2

I'm using Airflow, Databricks, and PySpark. I would like to know if it is possible to add more parameters when I want to execute a Databricks Notebook through Airflow.

I had the next code in Python named MyETL:

def main(**kwargs):
      spark.sql("CREATE TABLE {0} {1}".format(table, columns))
      print("Running my ETL!")

    if __name__== "__main__":
      main(arg1, arg2)

I want to define others task params that run a Databricks notebook with more params, I wanna add the name of the method, and the parameters of these methods. For example when I want to register tasks in a DAG in Airflow:

   notebook_task_params = {
        'new_cluster': new_cluster,
        'notebook_task': {
            'notebook_path': '/Users/airflow@example.com/MyETL',
            'method_name': 'main',
            'params':'[{'table':'A'},{'columns':['a', 'b']}]'
        },
    }

I don't know if that is possible because I didn't find similar examples.
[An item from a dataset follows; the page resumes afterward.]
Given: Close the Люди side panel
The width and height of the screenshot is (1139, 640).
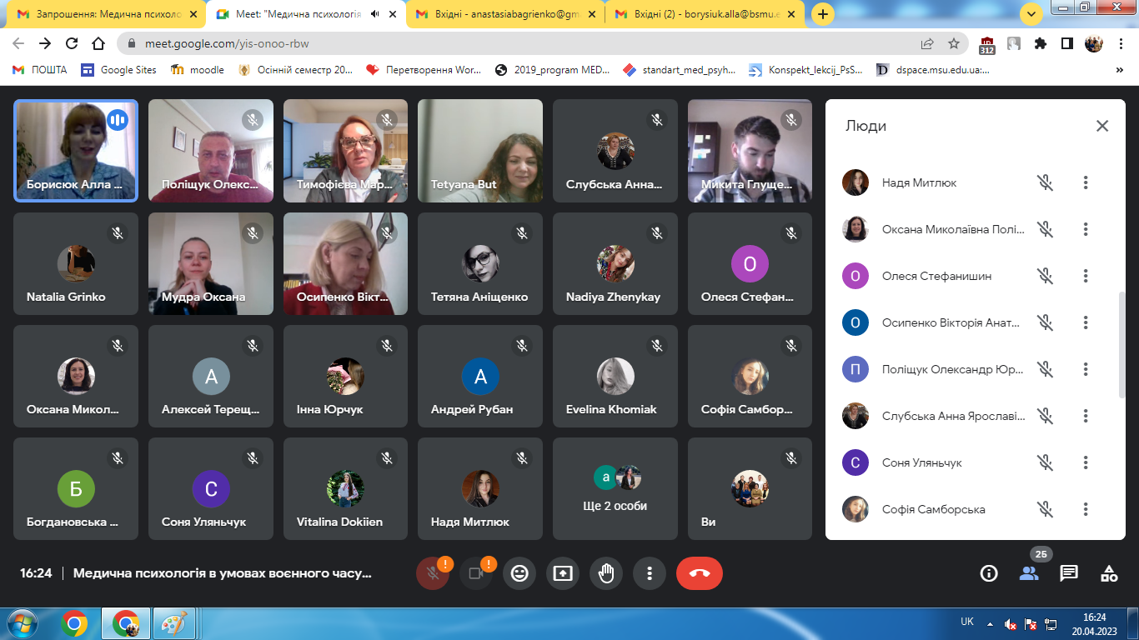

# Example of using the JSON parameter to initialize the operator.
notebook_task = DatabricksSubmitRunOperator(
    task_id='notebook_task',
    dag=dag,
    json=notebook_task_params)

In other words, I want to execute a notebook with parameters using Airflow. My question is how can I do that?

Eric Bellet
  • 1,732
  • 5
  • 22
  • 40

1 Answers1

2

You can add the method_name as params also, then parse out your logic on the notebook.

However, the more common pattern here is to make sure the method is already installed on your cluster.

params = '[{'table':'A'},{'columns':['a', 'b']}]'

Then in your notebook on databricks:

table = getArgument("table", "DefaultValue")
columns = getArgument("columns", "DefaultValue")

result = method(table, columns)

You'll also know if the params are accessible with getArgument() if you can see your params (image attached above) in your notebook job run.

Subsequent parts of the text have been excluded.